EXECUTIVE EMPLOYMENT AGREEMENT
Exhibit 10.10
THIS EXECUTIVE EMPLOYMENT AGREEMENT (“Agreement”) is made and entered into as of this
26th day of November, 2008 by and between Xxxxxx Companies, Inc. (“Company”), and Xxxxxx
X. Xxxxxxx (“Executive”). In consideration of the mutual covenants and promises herein contained,
the adequacy of which is hereby acknowledged, Company and Executive hereby agree as follows.
I. Employment
Company employs Executive, and Executive accepts employment by Company upon all of the terms
and conditions set out in this Agreement.
II. Positions and Duties
2.1 Positions. Executive shall serve as Chief Accounting Officer of Company during
the term of this Agreement.
2.2 Duties, Responsibilities and Involvement. Executive will report to the Chief
Executive Officer and will perform those duties customarily performed by a Chief Accounting
Officer. Executive shall also have such other responsibilities as may be reasonably assigned to
him from time to time by the Chief Executive Officer and/or the Board.
2.3 Commitment to Company. Executive shall devote his full-time efforts to the
business of Company, and shall not, during the term of this Agreement, be engaged in any other
business activity which requires a significant portion of his personal time and attention whether
or not such business activity is pursued for gain, profit or other pecuniary advantage. This shall
not be construed as preventing Executive from investing Executive’s assets in such form or manner
consistent with the restrictions in Section 10.1, below, which will not require any services on the
part of Executive in the operation or affairs of the entities in which such investments are made.
2.4 Compliance. Executive agrees to abide by the Articles of Incorporation and Bylaws
of Company and such reasonable rules and regulations, as are adopted from time to time by the
Board. Executive also agrees to conduct himself so as to be in compliance with all applicable laws
and regulations issued by local, state or federal authorities.
III. Term of Employment
3.1 Initial Term. The term of Executive’s employment under this Agreement shall
commence on November 26, 2008 and continue until November 26, 2011 or until sooner if terminated as
provided in this Agreement.
3.2 Renewal or Adjustment. At the end of the initial term, this Agreement may be
extended, renewed or adjusted upon the mutual agreement of Company and Executive.
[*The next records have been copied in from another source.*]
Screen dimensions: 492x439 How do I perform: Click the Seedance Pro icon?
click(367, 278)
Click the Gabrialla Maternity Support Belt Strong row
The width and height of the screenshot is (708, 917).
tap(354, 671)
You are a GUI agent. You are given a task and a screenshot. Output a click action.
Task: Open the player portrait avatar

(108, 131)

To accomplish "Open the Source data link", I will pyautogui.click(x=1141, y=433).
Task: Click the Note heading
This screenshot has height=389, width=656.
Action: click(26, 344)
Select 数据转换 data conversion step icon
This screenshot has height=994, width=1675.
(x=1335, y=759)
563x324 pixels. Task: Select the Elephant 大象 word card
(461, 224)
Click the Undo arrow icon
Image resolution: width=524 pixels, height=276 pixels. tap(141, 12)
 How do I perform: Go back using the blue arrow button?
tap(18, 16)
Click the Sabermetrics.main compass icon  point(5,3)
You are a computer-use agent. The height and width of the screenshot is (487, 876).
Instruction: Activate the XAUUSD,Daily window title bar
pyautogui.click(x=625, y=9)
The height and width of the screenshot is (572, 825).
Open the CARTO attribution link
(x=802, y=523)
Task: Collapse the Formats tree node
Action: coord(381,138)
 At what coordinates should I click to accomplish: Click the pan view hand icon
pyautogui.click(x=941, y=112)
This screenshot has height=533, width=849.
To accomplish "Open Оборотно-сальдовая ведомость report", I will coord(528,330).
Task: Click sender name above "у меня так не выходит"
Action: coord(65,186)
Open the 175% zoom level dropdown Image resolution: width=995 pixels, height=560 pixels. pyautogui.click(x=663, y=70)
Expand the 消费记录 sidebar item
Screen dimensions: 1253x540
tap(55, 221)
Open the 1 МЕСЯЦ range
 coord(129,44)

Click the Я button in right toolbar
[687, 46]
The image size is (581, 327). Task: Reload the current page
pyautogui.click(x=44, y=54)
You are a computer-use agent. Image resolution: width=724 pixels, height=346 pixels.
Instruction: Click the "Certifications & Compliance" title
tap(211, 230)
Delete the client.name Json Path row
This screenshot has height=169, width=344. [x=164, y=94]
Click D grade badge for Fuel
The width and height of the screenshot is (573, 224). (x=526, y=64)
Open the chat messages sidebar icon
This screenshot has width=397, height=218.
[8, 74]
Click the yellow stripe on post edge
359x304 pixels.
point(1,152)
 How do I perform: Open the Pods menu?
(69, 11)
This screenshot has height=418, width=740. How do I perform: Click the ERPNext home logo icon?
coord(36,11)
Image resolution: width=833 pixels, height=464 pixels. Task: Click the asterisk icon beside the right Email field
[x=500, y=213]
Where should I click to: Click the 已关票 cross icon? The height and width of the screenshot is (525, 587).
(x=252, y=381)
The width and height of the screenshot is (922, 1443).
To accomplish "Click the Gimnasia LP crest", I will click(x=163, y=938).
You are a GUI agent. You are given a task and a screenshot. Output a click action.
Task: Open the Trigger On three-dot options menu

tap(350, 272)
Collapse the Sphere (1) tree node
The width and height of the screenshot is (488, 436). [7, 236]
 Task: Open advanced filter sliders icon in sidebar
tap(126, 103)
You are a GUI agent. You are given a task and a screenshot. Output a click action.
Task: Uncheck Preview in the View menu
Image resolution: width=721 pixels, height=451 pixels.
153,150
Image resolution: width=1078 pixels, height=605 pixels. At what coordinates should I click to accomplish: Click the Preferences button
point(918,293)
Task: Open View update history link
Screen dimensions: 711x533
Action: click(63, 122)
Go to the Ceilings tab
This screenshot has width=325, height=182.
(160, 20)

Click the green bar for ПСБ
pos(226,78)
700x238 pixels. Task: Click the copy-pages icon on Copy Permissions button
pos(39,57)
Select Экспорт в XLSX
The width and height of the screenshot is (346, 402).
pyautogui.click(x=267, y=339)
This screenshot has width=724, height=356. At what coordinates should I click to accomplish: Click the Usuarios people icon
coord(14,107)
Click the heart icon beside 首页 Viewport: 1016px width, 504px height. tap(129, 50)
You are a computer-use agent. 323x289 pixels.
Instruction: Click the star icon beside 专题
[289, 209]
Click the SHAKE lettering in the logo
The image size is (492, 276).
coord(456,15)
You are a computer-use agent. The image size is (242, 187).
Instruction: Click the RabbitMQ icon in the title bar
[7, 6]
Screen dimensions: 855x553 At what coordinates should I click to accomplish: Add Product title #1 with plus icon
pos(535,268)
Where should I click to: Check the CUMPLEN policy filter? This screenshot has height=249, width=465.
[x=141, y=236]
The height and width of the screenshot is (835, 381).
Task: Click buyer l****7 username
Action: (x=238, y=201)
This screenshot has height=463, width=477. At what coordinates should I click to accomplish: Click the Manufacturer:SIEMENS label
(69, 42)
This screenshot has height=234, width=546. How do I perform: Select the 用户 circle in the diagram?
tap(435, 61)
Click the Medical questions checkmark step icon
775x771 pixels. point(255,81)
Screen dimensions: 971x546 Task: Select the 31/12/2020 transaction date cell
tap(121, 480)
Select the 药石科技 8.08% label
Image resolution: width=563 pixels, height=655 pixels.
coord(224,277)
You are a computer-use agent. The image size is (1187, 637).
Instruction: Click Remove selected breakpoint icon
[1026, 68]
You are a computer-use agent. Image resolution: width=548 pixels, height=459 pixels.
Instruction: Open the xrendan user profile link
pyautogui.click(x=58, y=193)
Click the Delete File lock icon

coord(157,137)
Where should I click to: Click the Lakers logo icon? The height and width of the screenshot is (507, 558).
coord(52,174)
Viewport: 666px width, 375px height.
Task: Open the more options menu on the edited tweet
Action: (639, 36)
3.3 Termination. Except for post-employment termination payments provided in this
Agreement, this Agreement shall terminate upon the termination of Executive’s employment with
Company.
IV. Compensation
4.1 Regular Compensation. For all services rendered by Executive in any capacity,
Executive shall be entitled to receive regular compensation at the rate of $200,000 per annum.
Such compensation shall be payable in accordance with Company’s normal payroll procedures but not
less than monthly.
4.2 Long-Term Incentive Plan. Executive shall be entitled to participate in Company’s
Long-Term Incentive Plan on terms consistent with Executive’s position and other similarly situated
executives of Company.
4.3 Withholding. All payments of regular compensation shall be reduced by amounts
that are required to be withheld by federal, state or local law.
V. Fringe Benefits
5.1 General. Executive shall be entitled to participate with other employees of
Company, so long as Executive meets the applicable eligibility requirements, in Company’s employee
benefit plans and subject to the terms of those plans, including 401(k) plans, health, dental and
disability insurance, and other similar employee fringe benefits as may be adopted from time to
time.
5.2 Vacation. Executive shall be entitled to paid vacation according to Company’s
standard vacation plan.
VI. Expenses
6.1 General. Reasonable expenses incurred by Executive in the conduct of his
employment by Company, including expenses for transportation, travel, telephone, and similar items,
shall be reimbursed by Company in accordance with Company’s normal and customary reimbursement
procedures. Such expenses shall be paid by Company or reimbursed to Executive upon Executive’s
presenting to Company an itemized expense statement with supporting receipts or vouchers with
respect thereto; provided that no such reimbursement will be made later than the end of the
calendar year following the calendar year in which the expenses are incurred.
VII. Death or Disability of Executive
7.1 Death. In the event of Executive’s death during the term of this Agreement
(whether Executive is then actively engaged in the performance of services for Company or is being
compensated for Disability), this Agreement shall terminate immediately and Executive’s estate
shall be entitled to receive from Company an amount equal to the Base Salary then in effect which
had accrued to the date of Executive’s death along with accrued but unused vacation days and any
benefits receivable under the Long-Term Incentive Plan or pursuant to a bonus payable under Article
V hereof, and Executive’s heirs or estate shall be entitled to no further compensation or benefits
from Company.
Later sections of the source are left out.